───── Provided entries
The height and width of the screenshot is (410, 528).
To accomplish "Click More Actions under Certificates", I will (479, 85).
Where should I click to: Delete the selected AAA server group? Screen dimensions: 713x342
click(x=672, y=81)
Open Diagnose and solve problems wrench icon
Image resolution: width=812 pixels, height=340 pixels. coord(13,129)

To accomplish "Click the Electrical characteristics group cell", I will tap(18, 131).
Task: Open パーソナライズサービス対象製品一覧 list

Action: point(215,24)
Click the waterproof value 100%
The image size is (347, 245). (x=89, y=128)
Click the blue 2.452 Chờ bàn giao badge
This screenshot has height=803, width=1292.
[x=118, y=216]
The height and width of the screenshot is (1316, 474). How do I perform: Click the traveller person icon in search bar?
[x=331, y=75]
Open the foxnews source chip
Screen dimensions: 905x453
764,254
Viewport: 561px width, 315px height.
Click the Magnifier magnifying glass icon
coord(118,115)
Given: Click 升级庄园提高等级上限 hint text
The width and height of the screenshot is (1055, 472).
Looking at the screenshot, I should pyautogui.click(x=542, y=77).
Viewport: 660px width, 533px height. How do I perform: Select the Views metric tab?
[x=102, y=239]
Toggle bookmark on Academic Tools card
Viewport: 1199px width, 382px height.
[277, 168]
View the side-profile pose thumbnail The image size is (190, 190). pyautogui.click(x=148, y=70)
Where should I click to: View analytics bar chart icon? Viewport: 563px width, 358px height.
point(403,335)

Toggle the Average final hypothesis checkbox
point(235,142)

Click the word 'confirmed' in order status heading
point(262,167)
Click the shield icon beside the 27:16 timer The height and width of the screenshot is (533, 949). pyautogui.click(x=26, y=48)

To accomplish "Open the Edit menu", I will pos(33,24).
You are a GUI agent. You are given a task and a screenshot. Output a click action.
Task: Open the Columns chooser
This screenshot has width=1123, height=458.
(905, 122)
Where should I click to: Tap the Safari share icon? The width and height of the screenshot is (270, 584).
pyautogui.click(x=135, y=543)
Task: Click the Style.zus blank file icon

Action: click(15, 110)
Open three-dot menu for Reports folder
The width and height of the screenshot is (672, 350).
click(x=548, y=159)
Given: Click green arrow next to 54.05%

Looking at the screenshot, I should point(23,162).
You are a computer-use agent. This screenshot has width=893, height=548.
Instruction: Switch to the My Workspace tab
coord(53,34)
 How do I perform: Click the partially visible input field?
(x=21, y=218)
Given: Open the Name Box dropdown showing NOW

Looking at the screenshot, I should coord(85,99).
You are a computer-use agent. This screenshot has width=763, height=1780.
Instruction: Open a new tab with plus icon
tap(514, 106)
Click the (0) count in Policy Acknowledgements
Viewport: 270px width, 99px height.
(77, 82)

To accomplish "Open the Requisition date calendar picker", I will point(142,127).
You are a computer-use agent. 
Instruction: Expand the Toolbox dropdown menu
──────────
Tell me how many lines in the entries contain the string "will", and give nothing besides that number.

**Problem solution:** 4